[Entries on locating words and elements]

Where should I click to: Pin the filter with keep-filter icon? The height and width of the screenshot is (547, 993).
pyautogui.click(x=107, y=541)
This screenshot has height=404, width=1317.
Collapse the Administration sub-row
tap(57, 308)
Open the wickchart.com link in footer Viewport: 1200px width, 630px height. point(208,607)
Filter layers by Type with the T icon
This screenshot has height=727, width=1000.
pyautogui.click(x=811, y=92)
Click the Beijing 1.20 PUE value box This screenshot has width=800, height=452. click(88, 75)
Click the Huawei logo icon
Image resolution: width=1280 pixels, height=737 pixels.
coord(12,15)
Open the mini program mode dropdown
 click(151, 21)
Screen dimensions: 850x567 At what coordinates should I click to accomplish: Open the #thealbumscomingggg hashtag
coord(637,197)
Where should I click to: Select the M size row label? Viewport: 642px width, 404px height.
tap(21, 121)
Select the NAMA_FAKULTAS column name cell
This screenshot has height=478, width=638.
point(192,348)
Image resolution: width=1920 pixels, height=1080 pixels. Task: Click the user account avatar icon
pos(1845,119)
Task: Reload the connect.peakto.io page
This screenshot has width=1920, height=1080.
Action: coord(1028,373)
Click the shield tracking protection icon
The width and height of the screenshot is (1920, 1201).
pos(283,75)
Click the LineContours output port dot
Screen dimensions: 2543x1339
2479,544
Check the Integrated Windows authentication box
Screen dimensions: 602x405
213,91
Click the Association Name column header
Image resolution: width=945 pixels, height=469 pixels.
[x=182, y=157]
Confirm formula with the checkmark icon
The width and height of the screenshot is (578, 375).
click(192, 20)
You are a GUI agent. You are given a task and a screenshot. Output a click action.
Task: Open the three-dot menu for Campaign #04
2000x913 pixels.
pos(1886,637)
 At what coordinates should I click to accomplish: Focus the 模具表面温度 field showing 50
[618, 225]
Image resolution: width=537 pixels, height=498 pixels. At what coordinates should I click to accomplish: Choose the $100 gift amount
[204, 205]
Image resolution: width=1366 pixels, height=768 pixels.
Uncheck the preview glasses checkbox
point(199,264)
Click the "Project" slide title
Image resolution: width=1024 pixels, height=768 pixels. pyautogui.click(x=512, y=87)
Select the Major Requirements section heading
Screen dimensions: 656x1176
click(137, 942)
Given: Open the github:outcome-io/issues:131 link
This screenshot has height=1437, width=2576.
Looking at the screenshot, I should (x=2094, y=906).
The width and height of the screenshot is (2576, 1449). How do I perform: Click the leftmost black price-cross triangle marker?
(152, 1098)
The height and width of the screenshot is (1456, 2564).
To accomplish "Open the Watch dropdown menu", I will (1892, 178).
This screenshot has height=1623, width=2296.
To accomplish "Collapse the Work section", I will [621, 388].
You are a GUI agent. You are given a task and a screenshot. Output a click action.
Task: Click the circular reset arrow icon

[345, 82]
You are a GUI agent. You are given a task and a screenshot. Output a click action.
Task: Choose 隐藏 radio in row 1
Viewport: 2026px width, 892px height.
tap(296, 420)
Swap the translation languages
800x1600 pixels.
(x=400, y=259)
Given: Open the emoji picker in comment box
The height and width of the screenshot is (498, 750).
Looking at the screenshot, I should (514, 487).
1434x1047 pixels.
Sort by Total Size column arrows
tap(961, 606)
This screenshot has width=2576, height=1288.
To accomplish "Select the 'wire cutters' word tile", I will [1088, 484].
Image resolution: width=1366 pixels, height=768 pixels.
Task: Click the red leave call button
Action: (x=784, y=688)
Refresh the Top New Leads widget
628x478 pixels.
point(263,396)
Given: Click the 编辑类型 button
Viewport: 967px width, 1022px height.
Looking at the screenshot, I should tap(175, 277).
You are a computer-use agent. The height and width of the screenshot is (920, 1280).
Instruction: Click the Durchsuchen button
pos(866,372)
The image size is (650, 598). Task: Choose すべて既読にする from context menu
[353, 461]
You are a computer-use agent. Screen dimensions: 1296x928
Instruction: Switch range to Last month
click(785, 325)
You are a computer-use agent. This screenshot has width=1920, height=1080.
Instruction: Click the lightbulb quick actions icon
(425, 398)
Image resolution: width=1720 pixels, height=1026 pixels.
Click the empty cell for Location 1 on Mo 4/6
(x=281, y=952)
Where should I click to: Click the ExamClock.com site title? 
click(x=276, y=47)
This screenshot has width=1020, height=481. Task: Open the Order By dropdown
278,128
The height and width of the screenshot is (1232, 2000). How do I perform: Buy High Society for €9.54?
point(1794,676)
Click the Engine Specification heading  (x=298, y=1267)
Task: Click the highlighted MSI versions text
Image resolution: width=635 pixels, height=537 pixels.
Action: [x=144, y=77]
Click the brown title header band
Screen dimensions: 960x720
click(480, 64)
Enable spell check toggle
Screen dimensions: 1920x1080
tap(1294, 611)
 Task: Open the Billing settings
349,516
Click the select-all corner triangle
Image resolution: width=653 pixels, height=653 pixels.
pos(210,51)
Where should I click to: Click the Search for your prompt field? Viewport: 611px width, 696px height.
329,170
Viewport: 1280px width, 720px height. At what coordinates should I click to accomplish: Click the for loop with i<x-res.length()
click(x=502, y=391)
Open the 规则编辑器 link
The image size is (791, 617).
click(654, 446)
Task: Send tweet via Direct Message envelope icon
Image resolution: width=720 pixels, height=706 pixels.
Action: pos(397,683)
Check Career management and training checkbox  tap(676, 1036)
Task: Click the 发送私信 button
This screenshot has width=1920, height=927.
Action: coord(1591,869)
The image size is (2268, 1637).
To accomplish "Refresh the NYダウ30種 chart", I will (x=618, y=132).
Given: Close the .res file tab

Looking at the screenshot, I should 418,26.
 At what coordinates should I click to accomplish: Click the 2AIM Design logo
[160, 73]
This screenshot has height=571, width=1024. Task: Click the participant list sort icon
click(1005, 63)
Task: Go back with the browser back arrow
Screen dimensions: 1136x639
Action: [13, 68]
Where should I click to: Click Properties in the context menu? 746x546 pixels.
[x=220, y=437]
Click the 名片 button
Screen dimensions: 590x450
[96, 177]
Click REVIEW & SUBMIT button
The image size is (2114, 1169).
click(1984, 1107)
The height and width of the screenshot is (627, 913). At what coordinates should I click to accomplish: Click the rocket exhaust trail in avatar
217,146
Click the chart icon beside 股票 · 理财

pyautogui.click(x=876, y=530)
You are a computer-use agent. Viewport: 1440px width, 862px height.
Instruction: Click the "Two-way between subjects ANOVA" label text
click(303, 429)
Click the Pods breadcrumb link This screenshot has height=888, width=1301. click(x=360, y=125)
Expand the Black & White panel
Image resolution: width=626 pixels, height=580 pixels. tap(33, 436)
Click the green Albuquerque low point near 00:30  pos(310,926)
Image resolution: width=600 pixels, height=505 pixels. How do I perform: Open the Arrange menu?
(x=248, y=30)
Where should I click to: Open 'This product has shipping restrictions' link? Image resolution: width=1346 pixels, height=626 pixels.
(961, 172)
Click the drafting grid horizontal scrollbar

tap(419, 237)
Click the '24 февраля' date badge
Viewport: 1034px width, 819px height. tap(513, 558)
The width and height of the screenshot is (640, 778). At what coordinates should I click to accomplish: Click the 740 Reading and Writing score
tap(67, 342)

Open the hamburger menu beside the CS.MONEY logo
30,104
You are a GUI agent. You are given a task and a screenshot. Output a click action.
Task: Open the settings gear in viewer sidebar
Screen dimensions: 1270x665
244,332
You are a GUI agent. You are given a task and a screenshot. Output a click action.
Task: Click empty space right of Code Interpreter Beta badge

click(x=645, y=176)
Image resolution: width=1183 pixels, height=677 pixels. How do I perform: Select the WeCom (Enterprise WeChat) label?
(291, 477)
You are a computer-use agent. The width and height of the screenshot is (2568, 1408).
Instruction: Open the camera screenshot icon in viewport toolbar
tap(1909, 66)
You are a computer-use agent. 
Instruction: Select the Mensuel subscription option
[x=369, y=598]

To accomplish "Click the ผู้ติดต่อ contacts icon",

> INSTRUCTIONS FOR THE TASK
Give as a JSON list of strings the records between the line holding "Click the shield tracking protection icon" and the line holding "pos(1886,637)", inclusive, with one string per line and blank lines omitted.

> SOLUTION
[
  "Click the shield tracking protection icon",
  "The width and height of the screenshot is (1920, 1201).",
  "pos(283,75)",
  "Click the LineContours output port dot",
  "Screen dimensions: 2543x1339",
  "2479,544",
  "Check the Integrated Windows authentication box",
  "Screen dimensions: 602x405",
  "213,91",
  "Click the Association Name column header",
  "Image resolution: width=945 pixels, height=469 pixels.",
  "[x=182, y=157]",
  "Confirm formula with the checkmark icon",
  "The width and height of the screenshot is (578, 375).",
  "click(192, 20)",
  "You are a GUI agent. You are given a task and a screenshot. Output a click action.",
  "Task: Open the three-dot menu for Campaign #04",
  "2000x913 pixels.",
  "pos(1886,637)"
]